Oddball tales: A catastrophic disaster to befall the Holy Roman Empire barely heard of; when dozens of the Empire’s noblemen drowned… in a latrine.
A complex, multi-ethnic patchwork of kingdoms made up the Holy Roman Empire that was the most powerful Christian kingdom to arise from the ashes of the Dark Ages.
Politically it was a kaleidoscope of shifting alliances and rivalries as its greatest nobles incessantly manoeuvred for power.
In the year 1184 AD a feud between two of the empire’s most powerful leaders of the land was now reaching boiling point. On one side was Louis the Pious, Landgrave of Thuringia. On the other side was the Archbishop Conrad of Mainz.

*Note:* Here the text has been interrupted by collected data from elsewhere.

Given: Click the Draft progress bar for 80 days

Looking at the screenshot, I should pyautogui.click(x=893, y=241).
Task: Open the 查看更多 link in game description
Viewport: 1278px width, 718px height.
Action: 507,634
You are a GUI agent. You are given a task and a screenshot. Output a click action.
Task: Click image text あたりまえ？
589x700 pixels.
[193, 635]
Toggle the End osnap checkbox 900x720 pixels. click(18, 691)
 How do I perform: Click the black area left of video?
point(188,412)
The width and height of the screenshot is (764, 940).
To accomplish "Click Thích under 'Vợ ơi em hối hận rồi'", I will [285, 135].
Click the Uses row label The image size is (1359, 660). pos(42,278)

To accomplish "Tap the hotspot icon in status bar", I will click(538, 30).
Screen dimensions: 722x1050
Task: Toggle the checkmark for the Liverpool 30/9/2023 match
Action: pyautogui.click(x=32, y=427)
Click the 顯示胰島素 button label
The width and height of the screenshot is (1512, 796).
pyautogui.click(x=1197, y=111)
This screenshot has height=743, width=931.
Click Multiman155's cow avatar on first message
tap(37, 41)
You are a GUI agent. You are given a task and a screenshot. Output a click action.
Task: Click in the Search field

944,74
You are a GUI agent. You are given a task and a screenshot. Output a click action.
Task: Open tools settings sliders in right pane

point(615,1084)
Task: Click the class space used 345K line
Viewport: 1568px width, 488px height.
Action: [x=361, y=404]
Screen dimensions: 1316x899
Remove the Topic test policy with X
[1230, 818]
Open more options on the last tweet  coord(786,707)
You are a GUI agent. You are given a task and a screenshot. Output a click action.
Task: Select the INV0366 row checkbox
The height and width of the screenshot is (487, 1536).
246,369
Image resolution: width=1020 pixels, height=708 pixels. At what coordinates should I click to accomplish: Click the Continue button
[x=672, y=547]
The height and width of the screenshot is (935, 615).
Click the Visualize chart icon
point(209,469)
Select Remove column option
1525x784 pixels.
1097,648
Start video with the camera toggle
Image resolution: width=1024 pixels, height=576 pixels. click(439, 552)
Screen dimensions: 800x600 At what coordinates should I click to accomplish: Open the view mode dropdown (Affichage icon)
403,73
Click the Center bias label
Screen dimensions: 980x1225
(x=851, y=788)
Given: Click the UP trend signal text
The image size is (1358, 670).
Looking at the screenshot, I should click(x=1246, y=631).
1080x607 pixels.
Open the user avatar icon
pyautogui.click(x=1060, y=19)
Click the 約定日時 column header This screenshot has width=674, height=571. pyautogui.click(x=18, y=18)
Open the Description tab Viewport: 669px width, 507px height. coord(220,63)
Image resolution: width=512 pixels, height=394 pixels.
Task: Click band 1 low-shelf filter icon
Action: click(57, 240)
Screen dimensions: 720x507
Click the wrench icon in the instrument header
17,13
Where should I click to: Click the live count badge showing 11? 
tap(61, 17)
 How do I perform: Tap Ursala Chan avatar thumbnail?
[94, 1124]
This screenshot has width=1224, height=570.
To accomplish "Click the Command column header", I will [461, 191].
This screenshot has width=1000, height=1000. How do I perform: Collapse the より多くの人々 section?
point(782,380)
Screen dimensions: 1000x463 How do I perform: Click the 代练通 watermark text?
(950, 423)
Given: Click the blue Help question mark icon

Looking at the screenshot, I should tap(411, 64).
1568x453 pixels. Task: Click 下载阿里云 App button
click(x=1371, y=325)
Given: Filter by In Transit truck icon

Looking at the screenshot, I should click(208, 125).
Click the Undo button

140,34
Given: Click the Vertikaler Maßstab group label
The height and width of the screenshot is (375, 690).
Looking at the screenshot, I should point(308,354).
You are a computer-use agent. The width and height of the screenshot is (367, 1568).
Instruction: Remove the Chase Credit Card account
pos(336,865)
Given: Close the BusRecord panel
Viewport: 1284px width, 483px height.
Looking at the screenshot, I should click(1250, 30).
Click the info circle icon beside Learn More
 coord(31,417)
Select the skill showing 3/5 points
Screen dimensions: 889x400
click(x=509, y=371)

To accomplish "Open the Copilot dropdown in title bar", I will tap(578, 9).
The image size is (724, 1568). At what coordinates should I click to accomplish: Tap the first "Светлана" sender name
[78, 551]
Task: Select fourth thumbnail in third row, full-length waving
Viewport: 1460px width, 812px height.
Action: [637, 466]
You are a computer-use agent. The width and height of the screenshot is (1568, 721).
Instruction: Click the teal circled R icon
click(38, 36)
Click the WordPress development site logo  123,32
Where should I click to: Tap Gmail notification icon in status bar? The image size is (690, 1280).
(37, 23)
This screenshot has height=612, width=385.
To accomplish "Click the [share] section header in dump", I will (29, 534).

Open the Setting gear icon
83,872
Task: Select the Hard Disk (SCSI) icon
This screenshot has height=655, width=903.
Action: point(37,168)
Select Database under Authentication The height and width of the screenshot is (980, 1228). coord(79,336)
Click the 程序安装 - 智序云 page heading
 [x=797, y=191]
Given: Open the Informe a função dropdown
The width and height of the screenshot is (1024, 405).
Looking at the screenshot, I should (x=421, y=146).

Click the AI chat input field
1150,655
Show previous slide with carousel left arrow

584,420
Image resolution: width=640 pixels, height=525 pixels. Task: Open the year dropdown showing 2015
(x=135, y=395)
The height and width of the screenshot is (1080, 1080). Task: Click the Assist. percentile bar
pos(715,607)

This political schism was in danger of wrenching apart the mighty empire from within and could be ignored no longer.
On the way towards Poland on a military campaign King Heinrich VI of Germany halted in the Thuringian capital of Erfurt to call a meeting of nobles and end the dispute before it spiralled out of control.
So it was that a hundred or so of the empire’s most important Counts, Dukes and clergymen congregated in the meeting hall of the Church of St Peter in the summer of 1184.
Yet there was a hidden danger unbeknown to all and it would shortly spell the doom of many present.
The noblemen took their seats whilst the King sat apart from the highborn rabble in an alcove. The floor was wooden and creaked loudly as men moved over it. They took their seats and some looked down nervously, feeling how under-strain it was.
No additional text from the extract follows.